» **Task to complete**: Reproduce the material word for word, from its beginning through the line containing "This screenshot has height=769, width=1116.", including that line.

» **A block of data**:
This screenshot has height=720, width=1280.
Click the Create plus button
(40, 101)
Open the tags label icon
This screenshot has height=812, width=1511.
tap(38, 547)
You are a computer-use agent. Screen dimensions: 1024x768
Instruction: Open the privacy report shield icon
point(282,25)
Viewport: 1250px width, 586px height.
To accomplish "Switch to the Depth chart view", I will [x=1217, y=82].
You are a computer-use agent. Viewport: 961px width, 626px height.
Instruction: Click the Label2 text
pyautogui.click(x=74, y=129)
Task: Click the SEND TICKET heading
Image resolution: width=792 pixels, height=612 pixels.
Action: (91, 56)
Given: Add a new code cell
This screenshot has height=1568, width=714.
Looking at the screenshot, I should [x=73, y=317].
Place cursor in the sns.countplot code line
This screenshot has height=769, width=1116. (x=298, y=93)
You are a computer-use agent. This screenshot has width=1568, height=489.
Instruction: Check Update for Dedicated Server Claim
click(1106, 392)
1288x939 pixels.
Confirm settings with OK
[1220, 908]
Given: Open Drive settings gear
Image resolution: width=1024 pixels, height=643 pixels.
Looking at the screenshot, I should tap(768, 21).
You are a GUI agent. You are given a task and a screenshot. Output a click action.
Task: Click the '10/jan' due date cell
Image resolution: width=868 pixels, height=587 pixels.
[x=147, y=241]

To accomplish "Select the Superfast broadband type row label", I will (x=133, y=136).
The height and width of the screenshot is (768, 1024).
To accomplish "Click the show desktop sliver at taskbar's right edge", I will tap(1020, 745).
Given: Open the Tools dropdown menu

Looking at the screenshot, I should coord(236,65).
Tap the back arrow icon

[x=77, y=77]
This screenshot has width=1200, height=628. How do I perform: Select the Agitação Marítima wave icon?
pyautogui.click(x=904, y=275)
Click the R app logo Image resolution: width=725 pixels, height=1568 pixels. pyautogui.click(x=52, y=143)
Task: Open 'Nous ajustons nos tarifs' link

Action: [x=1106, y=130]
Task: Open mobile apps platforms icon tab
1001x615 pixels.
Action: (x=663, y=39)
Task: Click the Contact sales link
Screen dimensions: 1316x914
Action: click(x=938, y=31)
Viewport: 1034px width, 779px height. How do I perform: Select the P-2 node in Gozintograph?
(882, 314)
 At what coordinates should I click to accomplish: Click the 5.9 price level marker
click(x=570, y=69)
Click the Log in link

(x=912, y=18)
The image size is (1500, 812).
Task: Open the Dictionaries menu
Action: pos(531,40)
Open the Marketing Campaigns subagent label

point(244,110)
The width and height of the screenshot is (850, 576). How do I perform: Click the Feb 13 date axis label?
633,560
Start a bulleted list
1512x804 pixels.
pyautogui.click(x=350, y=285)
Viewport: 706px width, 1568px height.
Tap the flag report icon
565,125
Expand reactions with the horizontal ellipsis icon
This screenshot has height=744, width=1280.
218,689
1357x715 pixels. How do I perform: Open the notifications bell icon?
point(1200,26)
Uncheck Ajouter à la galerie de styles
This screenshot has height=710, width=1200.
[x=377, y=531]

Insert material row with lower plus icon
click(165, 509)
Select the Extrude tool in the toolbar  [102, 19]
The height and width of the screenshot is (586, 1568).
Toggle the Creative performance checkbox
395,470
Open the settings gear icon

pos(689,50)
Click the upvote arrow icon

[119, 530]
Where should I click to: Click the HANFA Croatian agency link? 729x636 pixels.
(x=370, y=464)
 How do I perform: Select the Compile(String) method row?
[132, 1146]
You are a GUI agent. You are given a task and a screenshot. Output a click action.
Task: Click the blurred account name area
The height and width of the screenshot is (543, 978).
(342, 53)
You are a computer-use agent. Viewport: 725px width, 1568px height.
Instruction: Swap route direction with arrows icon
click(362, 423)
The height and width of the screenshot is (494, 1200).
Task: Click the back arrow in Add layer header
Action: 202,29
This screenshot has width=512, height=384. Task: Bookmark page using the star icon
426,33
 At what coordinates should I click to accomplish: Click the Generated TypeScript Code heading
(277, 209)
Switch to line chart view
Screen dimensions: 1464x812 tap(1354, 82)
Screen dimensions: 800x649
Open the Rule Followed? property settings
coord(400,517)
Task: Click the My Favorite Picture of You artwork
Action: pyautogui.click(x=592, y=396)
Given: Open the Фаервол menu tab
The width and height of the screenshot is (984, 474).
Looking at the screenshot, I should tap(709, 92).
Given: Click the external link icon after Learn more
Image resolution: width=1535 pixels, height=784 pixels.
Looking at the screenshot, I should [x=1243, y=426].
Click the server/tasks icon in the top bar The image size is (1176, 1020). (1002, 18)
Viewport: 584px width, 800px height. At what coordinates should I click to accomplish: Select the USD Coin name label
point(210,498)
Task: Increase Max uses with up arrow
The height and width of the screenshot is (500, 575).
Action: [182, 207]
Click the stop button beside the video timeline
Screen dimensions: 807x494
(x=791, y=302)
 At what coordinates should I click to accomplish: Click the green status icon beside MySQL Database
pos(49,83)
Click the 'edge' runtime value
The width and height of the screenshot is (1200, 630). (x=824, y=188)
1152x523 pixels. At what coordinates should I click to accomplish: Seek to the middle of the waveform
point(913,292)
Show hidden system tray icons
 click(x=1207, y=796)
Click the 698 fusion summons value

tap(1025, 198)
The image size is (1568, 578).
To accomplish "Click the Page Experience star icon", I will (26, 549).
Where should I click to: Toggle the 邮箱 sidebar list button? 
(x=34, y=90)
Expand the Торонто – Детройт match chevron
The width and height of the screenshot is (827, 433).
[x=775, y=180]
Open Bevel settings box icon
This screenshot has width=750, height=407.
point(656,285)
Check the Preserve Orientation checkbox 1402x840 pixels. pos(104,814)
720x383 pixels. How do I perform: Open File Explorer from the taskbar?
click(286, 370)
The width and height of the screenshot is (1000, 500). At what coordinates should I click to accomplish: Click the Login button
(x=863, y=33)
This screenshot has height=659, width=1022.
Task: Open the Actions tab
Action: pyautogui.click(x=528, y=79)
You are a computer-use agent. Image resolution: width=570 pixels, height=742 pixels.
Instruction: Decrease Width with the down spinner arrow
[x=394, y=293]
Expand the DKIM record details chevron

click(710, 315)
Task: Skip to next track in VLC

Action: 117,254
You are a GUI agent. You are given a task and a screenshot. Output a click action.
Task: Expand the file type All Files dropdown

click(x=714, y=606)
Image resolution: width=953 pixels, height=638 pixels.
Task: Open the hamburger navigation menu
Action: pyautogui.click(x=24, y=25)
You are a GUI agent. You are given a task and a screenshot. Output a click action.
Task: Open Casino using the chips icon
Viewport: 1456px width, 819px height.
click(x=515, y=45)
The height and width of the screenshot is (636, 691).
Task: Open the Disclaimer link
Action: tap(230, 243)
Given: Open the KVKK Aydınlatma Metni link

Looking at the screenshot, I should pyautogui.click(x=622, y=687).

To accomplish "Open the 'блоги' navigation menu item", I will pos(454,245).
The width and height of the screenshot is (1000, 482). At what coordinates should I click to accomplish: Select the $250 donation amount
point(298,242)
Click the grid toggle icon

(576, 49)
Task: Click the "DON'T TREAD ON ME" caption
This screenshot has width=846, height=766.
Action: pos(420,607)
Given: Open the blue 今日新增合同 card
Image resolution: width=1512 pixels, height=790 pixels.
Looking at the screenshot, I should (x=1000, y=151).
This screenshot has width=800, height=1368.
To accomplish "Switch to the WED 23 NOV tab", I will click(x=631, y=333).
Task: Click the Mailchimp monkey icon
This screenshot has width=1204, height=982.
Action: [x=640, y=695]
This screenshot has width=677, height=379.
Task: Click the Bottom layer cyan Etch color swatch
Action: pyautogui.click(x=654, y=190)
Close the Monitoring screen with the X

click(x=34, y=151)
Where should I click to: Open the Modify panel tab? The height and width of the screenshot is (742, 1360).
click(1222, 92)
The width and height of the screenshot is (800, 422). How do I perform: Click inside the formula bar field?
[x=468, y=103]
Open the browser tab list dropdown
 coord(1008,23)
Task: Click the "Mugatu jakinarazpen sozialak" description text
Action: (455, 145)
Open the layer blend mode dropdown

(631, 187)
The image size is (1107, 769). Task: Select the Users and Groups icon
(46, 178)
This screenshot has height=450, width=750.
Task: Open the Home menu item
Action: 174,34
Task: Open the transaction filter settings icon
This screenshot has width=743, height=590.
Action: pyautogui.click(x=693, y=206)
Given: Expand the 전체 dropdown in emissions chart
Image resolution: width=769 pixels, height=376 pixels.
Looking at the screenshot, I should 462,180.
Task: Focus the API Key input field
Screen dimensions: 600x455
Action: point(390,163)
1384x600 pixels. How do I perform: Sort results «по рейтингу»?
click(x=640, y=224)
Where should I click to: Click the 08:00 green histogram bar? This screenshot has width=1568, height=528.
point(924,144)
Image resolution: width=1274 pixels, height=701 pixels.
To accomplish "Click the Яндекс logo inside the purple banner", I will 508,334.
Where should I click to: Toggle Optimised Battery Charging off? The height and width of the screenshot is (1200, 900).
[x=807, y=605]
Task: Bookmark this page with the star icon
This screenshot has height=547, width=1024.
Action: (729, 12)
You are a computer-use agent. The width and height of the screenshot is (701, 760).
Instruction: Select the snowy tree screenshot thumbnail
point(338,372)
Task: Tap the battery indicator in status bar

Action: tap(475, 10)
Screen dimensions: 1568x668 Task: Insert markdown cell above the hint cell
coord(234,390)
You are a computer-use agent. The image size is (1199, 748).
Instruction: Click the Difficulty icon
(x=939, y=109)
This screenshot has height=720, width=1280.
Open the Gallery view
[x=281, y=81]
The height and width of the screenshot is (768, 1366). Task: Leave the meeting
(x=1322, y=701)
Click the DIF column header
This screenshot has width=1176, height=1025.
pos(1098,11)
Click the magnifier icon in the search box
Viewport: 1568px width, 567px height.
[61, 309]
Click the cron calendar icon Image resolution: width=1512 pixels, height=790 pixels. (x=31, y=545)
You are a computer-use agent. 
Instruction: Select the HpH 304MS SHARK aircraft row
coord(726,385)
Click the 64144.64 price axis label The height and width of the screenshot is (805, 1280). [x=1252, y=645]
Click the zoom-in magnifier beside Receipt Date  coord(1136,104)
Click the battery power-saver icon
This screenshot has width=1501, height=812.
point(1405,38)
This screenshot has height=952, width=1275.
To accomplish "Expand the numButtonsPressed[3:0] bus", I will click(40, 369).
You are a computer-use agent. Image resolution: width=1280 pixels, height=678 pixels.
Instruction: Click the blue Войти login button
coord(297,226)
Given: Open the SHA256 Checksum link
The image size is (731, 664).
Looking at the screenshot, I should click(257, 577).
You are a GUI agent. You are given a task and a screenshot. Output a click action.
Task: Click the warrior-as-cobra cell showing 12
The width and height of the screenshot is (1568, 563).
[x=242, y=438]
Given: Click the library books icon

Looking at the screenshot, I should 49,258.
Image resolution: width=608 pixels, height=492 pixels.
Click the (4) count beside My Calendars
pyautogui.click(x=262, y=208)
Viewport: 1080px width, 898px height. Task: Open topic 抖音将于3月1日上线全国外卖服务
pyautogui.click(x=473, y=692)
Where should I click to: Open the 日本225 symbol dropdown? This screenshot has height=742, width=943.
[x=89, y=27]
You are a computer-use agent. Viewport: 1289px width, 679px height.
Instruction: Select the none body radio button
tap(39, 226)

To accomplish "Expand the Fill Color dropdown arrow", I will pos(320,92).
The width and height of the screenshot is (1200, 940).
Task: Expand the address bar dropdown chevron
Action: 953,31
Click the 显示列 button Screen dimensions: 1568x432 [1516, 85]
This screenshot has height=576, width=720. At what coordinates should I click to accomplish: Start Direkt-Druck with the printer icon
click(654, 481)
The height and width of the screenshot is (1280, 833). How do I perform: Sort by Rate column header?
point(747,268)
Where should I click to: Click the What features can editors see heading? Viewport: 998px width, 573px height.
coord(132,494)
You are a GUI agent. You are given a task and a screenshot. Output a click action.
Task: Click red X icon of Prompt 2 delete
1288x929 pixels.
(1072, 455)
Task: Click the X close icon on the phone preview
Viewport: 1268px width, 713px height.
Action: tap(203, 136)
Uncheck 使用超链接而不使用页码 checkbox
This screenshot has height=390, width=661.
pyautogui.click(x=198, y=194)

» **Exercise output**:
This screenshot has height=720, width=1280.
Click the Create plus button
(40, 101)
Open the tags label icon
This screenshot has height=812, width=1511.
tap(38, 547)
You are a computer-use agent. Screen dimensions: 1024x768
Instruction: Open the privacy report shield icon
point(282,25)
Viewport: 1250px width, 586px height.
To accomplish "Switch to the Depth chart view", I will [x=1217, y=82].
You are a computer-use agent. Viewport: 961px width, 626px height.
Instruction: Click the Label2 text
pyautogui.click(x=74, y=129)
Task: Click the SEND TICKET heading
Image resolution: width=792 pixels, height=612 pixels.
Action: (91, 56)
Given: Add a new code cell
This screenshot has height=1568, width=714.
Looking at the screenshot, I should [x=73, y=317].
Place cursor in the sns.countplot code line
This screenshot has height=769, width=1116. (x=298, y=93)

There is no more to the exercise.